Introducing Mellum2: A 12B Mixture-of-Experts Model by JetBrains
By Jakub Antkiewicz
•2026-06-02T12:04:19Z
JetBrains Releases Mellum2 for Efficient AI Workloads
JetBrains has released Mellum2, an open-source 12-billion parameter model designed for high-throughput text and code tasks. The model’s introduction addresses a growing industry need for efficient, low-latency components within larger AI systems. By leveraging a Mixture-of-Experts architecture, Mellum2 provides substantial computational capacity while maintaining the performance required for real-time applications like routing, retrieval-augmented generation (RAG), and agentic sub-tasks.

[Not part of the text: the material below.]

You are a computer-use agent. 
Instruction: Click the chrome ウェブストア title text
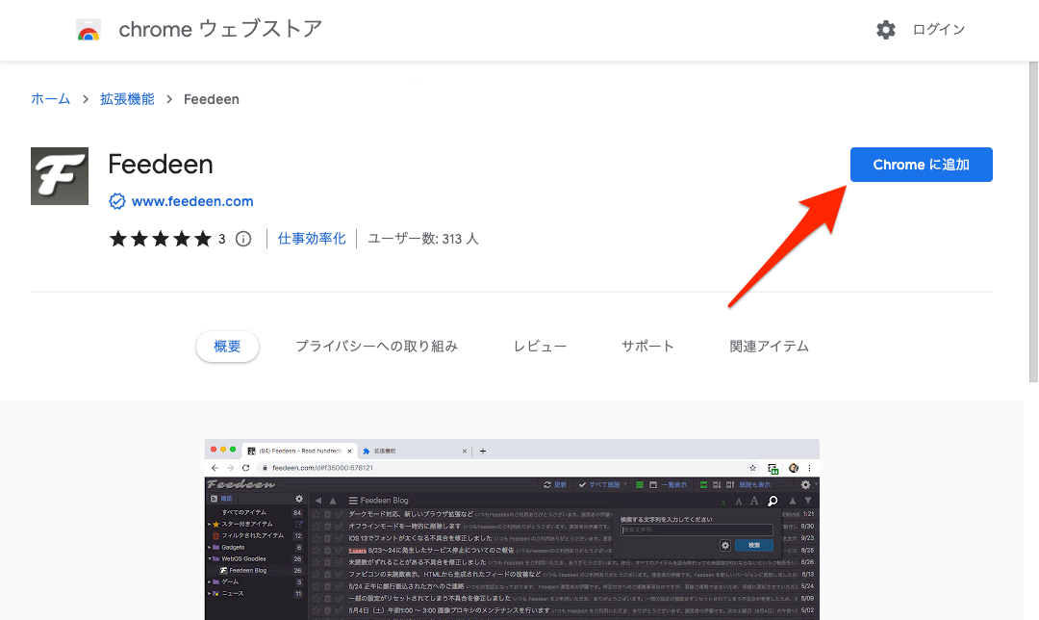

The model, released under the permissive Apache 2.0 license, is built to be both powerful and economical. Its key distinction is activating only 2.5 billion of its 12 billion parameters for any given token, a design choice that enables more than a 2x inference speedup compared to similarly sized dense models. This focus on performance makes it a practical option for developers building complex AI workflows.
- Architecture: Mixture-of-Experts (MoE)
- Total Parameters: 12B
- Active Parameters: 2.5B per token
- Modality: Text and Code
- License: Apache 2.0
The release of Mellum2 signals a broader architectural trend in production AI systems: a move away from relying on a single, monolithic model. Instead, developers are assembling systems from multiple specialized components. JetBrains positions Mellum2 as a 'focal' model for these stacks, capable of handling high-frequency operations like prompt classification, tool selection, and context preparation. Its efficiency and open license also make it well-suited for private, self-hosted deployments where data security and proprietary code are primary concerns.
JetBrains' release of Mellum2 underscores the industry's shift towards operational efficiency, where smaller, specialized open-source models are becoming critical components for building cost-effective and performant multi-agent systems, moving away from a reliance on single, monolithic APIs.